**Cosa fare:**
Trascrivi parola per parola il tratto del passo sul movimento progressista che parte da "L’ignoranza, la povertà" e termina con "popolare e democratica.".

Il movimento progressista sta ancora combattendo e resistendo nonostante il fatto che i partiti al potere possano contare sull’appoggio e sui benefici dei capitalisti locali, nonché sul sostegno imperialista internazionale.
La nostra gente non si arrende.
Nonostante il COVID, che per forza di cose ha rallentato le mobilitazioni, recentemente stiamo assistendo alla diffusione di proteste in tutto il paese e in tutti i settori.
Crediamo che questa possa essere la strada giusta per correggere il processo rivoluzionario.
Stiamo lavorando per unire i nostri sforzi con l’intento di realizzare finalmente le richieste della rivoluzione e correggerne il suo percorso.
Il nostro Nord Africa, insieme agli altri paesi arabi, rappresenta una delle aree più ricche di risorse naturali. Ma è anche una delle regioni meno sviluppate da un punto di vista socio-economico a causa dei suoi regimi militari o monarchici.
L’ignoranza, la povertà e la mancanza di istruzione hanno poi rappresentato purtroppo un terreno fertile per i movimenti politici islamisti, compresi quelli terroristi. Questie hanno aggravato il quadro e hanno contribuito a produrre l’attuale situazione di arretramento socio-economico.
Non vediamo altra opzione se non la lotta organizzata e consapevole dei lavoratori, dei giovani, dei settori più attivi della società e dei partiti progressisti per condurre verso l’attuazione di una rivoluzione popolare e democratica.
L’obiettivo è superare la dipendenza economica e l’arretratezza politica, a sconfiggere le dittature, a liberare le persone e le donne, a separare la religione e lo stato, a creare solide basi per un reale sviluppo dei nostri popoli.

**I dati:**
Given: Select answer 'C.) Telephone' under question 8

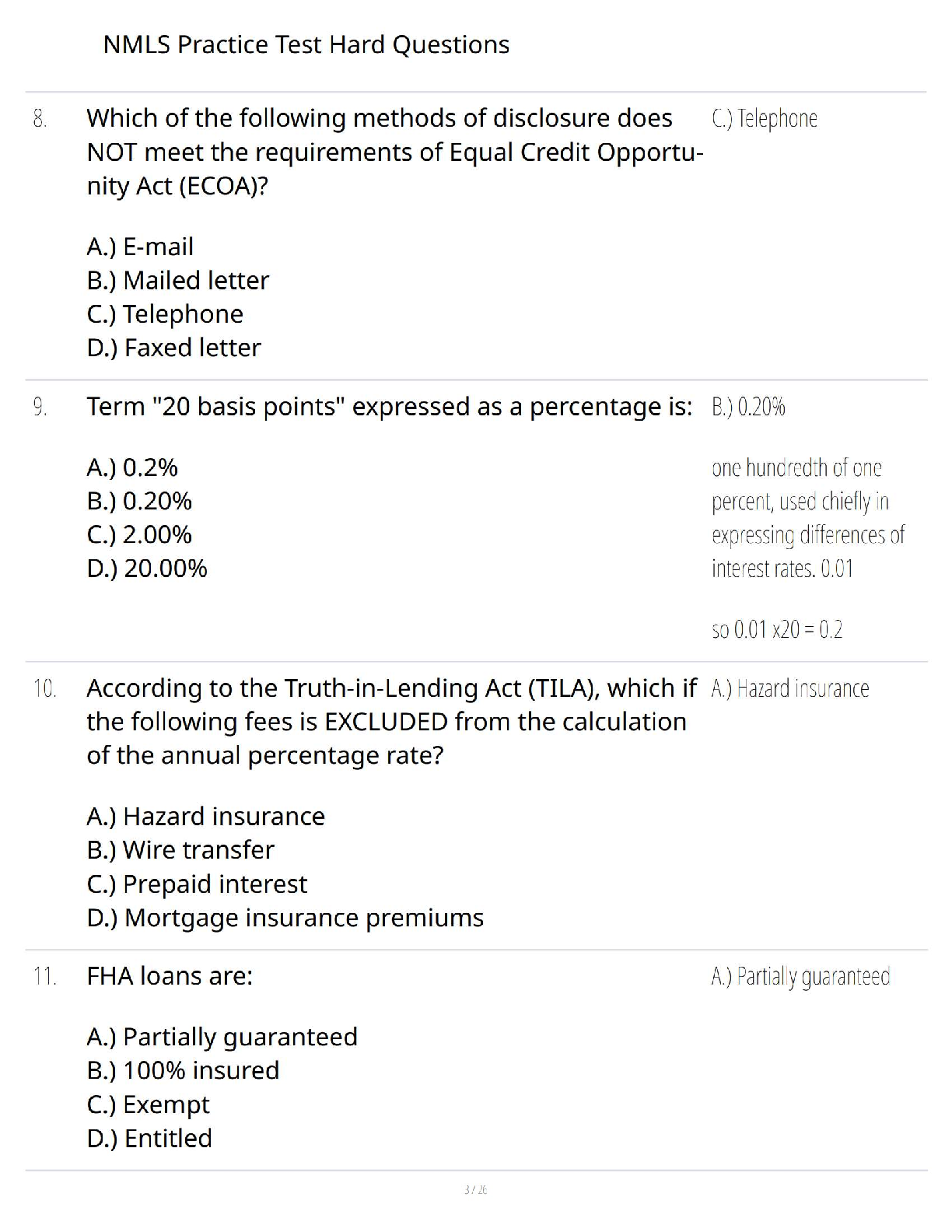Looking at the screenshot, I should click(165, 314).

**Esercizio svolto:**
L’ignoranza, la povertà e la mancanza di istruzione hanno poi rappresentato purtroppo un terreno fertile per i movimenti politici islamisti, compresi quelli terroristi. Questie hanno aggravato il quadro e hanno contribuito a produrre l’attuale situazione di arretramento socio-economico.
Non vediamo altra opzione se non la lotta organizzata e consapevole dei lavoratori, dei giovani, dei settori più attivi della società e dei partiti progressisti per condurre verso l’attuazione di una rivoluzione popolare e democratica.